The accompanying text includes this:
“3.2.13 the Structure Plan is currently being reviewed in the light of the material changes that have occurred since it was adopted in 1998, including the need to take into account the provisions of PPG3. That exercise will reassess the justification for the strategic development west of the A1(M) at Stevenage. Only if that review of the Structure Plan or an alternative form of reconsideration of the strategic need for the development determines that Stevenage West is required to meet the County’s development needs up to 2011 can the site be considered as allocated and available to be released for development. If the Review Structure Plan or alternative form of reconsideration does not justify development of the land up to 2011, it will be necessary to review this Local Plan to take account of the revised strategic policy context.”
THE ISSUE
As I have said the appellants’ contention in this court, as it was before the judge below, is that Policy H2 of the SLP, as adopted, is not in general conformity with Policies 8 and 9 of the Structure Plan Review adopted in April 1998. If the complaint is made out, the High Court would be empowered under s.287 of the 1990 Act to quash the offending passages in the document.
DISCUSSION
It is first necessary to identify with some precision the nature of the exercise which the court under s.287 is being asked to undertake. As I have said, s.287 creates a form of statutory judicial review. That being so, (a) so far as the question whether a local plan provision is “in general conformity” with the structure plan involves any issue of statutory construction, it is the court’s duty and prerogative to decide for itself what is the correct construction; but (b) so far as the question involves the application of judgment, or expert or mature opinion, to the circumstances of the case, the court’s only role is to supervise the exercise of those faculties by the relevant public decision-maker (here the SBC) according to the conventional public law test of rationality, generally referred to as the Wednesbury principle (Associated Provincial Picture Houses Ltd v Wednesbury Corporation [1948] 1 KB 223).
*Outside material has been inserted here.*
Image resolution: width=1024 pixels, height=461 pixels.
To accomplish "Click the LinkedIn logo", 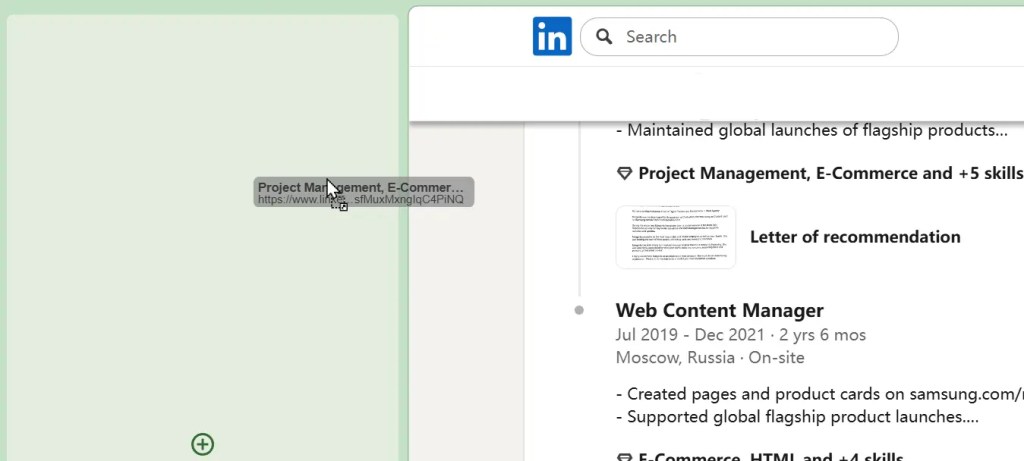I will [552, 37].
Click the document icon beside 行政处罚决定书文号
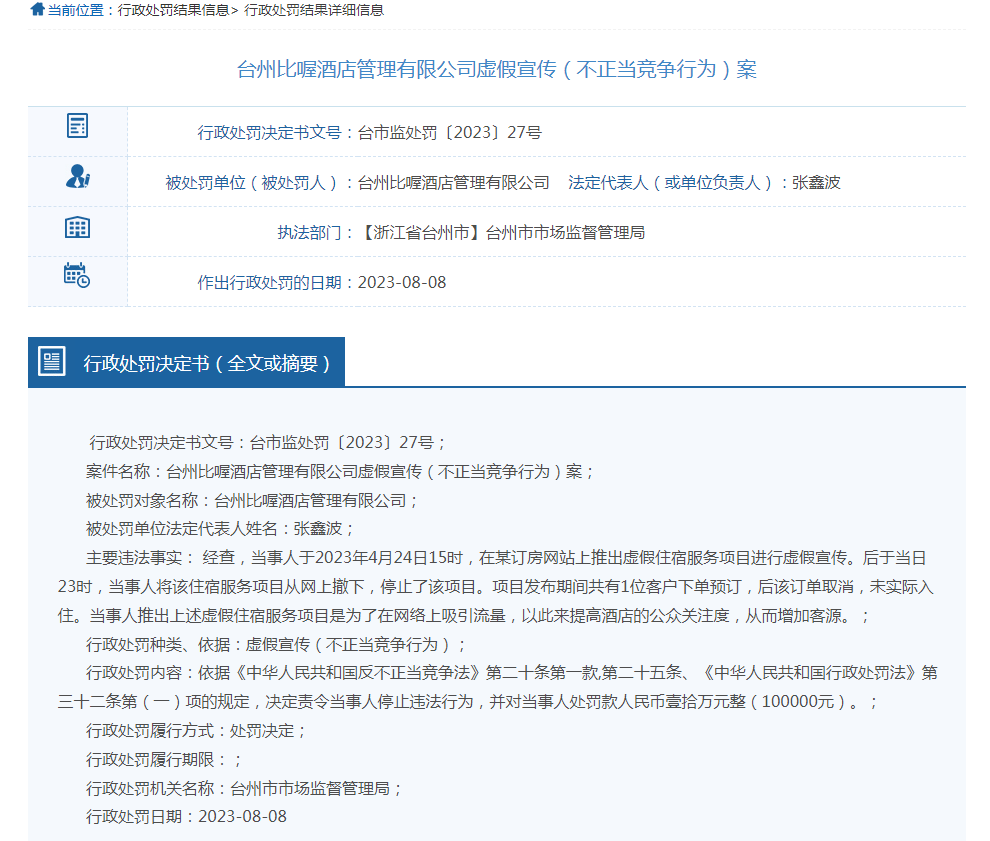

In my judgment issues of both kinds arise. It is therefore first necessary for the court to ascertain the correct construction of the expression “general conformity”. There is then the question whether the requirement is fulfilled in the particular case. That is not itself an issue of construction, although any proper answer to it must proceed upon a correct interpretation of the relevant structure and local plan policies: as to which, in this case, there is no dispute or difficulty. The question whether there is general conformity between the plans is a matter of degree and, as it seems to me, of planning judgment. As such its resolution on the merits is confined to the relevant planning authorities, including the Secretary of State where his statutory role is invoked. As I have indicated this court’s function upon this aspect of the case is limited to the application of the Wednesbury principle. I believe this approach to be consistent with what was said, albeit in different language, by Ouseley J in Bloor reported at [2002] PLCR 404 which the judge below described as “the correct approach” (judgment, paragraph 52). However Ouseley J was dealing with a different subject-matter, and I mean no disrespect if I do not set out the text. The judge also referred to the judgment of Brooke LJ in Ex p. Woods [1997] JPL 958, who in his turn cited Auld J as he then was in Northavon DC [1993] JPL 761. But the reasoning in those cases was concerned with the approach to be taken by the court to the ascertainment of the meaning of words included in a planning policy. Ex p. Woods was referred to (though very much in passing) at paragraph 16 of the recent judgment of this court in Sainsbury’s Supermarkets Ltd [2005] EWCA Civ 520, a transcript of which was helpfully sent to us by counsel after the hearing. In this case, as I have said, there is no dispute or difficulty as to the meaning of the respective plan policies.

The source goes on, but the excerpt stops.